Чтобы ответить на это, нужно сначала посмотреть, среди каких, обстоятельств застал Бутенев повелителя правоверных. Настоящее положение Бухары, в отношении внешней безопасности, очень разнилось от того, когда давалось почтенному Мукинбеку приказание ехать в Россию за помощию. Прошлогодние успехи эмира в Кокане еще не были забыты, новый поход с многочисленной армией был уже объявлен и слабость противника, запутанного интригами Нассыр-Уллы, сулила верную победу. Хива находилась в дружбе с Россиею; там был русский агент, следовательно интриги Англичан парализовались и действие их отдалялось на неопределенное время. Наконец с третьей и самой опасной стороны, со стороны Афганистана, вести были не менее радостны: [25] эмир хорошо знал, в каком положении были в это время дела Англичан в Кабуле, он, конечно, имел сведения о заговоре Акбер-Хана и втайне сочувствовал ему. Так исчезли многие из опасений эмира, а с тем вместе изменились и его желания. В своей внешней политике Нассыр-Улла прежде всего был Азиятец: уступчивость и дружба для него обусловливались только страхом силы или корыстью, а поточу, когда опасность стала проходить, прошла и нужда в горячем расположении к России, для корысти же достаточно было получить подарки и пустить горных офицеров, не поминая больше ни о чем, что он и сделал.

6 сентября эмир выехал в Самарканд. Ему было не до переговоров: он спешил нагнать свои войска в их сборном пункте к Кокану, в Джизахе.

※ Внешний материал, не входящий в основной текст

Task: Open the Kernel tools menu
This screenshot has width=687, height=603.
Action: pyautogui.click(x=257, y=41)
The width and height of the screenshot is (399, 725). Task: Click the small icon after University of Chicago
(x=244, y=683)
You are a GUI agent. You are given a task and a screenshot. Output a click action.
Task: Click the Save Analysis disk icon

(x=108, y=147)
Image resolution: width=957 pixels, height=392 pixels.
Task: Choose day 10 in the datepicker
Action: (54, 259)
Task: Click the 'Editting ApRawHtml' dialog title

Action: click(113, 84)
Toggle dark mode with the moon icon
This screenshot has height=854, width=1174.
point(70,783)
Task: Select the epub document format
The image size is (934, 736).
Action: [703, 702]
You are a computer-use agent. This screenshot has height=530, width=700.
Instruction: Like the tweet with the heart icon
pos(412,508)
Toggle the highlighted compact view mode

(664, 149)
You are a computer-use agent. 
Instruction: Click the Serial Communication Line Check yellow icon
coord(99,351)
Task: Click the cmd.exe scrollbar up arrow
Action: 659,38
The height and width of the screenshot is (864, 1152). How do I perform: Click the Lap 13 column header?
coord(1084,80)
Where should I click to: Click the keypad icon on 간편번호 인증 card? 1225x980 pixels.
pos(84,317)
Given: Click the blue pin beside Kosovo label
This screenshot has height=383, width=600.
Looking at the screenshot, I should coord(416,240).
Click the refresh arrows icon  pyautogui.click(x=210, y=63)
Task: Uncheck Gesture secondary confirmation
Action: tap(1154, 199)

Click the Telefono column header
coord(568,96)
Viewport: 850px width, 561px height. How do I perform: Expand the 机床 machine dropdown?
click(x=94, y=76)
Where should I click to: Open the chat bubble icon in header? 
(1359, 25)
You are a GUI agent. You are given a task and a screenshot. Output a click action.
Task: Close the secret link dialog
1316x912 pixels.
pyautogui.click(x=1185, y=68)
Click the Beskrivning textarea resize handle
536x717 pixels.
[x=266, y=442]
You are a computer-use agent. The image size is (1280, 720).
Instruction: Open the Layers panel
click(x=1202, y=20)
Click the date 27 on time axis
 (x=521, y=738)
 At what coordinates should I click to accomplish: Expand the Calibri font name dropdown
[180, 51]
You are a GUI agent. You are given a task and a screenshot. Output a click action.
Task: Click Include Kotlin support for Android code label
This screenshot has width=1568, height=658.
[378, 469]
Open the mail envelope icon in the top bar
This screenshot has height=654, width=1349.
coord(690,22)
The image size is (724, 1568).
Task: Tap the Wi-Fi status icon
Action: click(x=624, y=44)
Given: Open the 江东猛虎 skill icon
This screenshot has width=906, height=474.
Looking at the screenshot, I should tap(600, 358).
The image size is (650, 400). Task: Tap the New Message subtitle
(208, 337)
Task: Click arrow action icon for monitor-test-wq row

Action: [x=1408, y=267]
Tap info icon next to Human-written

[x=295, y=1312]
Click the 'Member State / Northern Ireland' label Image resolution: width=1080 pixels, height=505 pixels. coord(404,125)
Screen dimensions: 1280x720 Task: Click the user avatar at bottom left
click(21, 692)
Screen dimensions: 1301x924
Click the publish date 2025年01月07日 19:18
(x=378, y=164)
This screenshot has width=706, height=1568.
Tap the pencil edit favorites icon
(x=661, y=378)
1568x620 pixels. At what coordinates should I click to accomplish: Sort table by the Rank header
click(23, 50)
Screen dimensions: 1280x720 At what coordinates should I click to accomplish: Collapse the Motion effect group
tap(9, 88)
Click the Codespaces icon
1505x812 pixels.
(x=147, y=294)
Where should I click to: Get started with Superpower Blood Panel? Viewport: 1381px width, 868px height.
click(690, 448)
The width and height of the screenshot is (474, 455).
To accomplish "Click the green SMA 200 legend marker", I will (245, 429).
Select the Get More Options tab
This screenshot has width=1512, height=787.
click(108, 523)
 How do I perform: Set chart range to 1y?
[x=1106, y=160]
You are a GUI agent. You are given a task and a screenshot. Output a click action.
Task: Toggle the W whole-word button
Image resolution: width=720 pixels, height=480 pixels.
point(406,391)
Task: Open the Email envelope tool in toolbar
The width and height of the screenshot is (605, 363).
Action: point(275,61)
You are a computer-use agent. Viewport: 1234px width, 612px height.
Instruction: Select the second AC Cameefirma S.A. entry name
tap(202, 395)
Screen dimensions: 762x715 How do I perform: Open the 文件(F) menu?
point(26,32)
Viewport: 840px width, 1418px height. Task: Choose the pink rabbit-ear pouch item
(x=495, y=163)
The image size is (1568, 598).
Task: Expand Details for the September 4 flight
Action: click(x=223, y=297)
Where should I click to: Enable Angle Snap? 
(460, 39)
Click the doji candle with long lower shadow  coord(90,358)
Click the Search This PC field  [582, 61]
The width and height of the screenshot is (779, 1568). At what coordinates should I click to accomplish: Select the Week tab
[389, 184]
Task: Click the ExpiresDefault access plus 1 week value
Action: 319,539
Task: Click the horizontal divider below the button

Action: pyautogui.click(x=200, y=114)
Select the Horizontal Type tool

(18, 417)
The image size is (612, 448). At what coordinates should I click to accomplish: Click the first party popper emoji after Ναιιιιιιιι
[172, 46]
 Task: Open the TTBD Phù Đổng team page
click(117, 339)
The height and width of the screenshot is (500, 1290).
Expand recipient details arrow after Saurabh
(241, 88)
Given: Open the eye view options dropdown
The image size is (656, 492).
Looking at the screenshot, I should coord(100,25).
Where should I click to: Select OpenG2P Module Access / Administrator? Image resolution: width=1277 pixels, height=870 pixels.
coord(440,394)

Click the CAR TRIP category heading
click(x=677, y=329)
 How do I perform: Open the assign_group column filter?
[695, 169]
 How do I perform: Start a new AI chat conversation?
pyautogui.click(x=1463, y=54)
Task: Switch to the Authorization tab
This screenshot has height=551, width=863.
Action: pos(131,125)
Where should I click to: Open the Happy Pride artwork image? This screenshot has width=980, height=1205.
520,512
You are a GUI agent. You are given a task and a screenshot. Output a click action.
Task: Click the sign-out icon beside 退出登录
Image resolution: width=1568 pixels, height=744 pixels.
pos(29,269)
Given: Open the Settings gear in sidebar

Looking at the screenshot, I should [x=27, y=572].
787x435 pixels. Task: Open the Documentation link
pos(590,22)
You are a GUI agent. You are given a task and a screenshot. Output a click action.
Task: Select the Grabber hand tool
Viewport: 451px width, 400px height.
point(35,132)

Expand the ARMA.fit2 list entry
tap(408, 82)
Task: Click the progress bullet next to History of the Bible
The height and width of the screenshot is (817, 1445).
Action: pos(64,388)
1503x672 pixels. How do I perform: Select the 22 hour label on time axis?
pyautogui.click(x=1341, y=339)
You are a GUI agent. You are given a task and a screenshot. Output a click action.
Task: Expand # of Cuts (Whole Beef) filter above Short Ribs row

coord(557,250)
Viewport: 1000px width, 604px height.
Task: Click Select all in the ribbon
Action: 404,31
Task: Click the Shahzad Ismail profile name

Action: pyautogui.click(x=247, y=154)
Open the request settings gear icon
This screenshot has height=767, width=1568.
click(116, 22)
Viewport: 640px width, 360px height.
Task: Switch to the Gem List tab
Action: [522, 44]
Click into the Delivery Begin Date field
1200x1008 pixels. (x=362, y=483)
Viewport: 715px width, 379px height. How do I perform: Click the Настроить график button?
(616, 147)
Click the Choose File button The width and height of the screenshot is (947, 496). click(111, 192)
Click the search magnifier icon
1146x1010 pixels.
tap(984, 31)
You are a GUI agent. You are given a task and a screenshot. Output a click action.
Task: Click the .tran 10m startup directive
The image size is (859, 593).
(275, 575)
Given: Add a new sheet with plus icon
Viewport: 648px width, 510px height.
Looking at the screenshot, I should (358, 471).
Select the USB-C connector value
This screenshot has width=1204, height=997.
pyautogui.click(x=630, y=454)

По этому случаю и насчет Стоддарта агент писал из Бухары: «узнавши об отъезде его (эмира) за несколько дней, я старался всячески иметь с ним личное свидание; но мне не удалось.

«В день самого отъезда своего эмир сделал распоряжение, чтобы находящегося здесь английской службы подполковника Стоддарта поместить на жительство ко мне, почему с 7 числа он живет в доме, занимаемом миссиею, и, судя по его словам, кажется, очень доволен настоящим своим положением».

При этом Бутенев вновь препроводил письмо от Стоддарта к маркизу Кленрикарду и просил о присылке четырех или пятисот червонцев на одежду и доставку в Россию наших пленных, в отпуске которых он не сомневался 38.

В другом письме, адресованном в то же время в Хиву к Никифорову, находим: «я прибыл сюда 5 числа августа и до сих пор, со всеми подчиненными, пользуюсь особым расположением эмира... До сих пор я не имел еще никаких, относительно возложенных на меня поручений, словесных объяснений с эмиром или с кем либо доверенным от него лицом. Тем не менее, по всем собранным сведениям, я уверен, что эмир по просьбе моей уволит отсюда как всех находящихся здесь Русских, так и английского подполковника Стоддарта, чрезвычайно умного, образованного и приятного человека, который, по распоряжению эмира, к моему большому удовольствию, с сегодняшнего числа помещен на жительство вместе со мною». [26]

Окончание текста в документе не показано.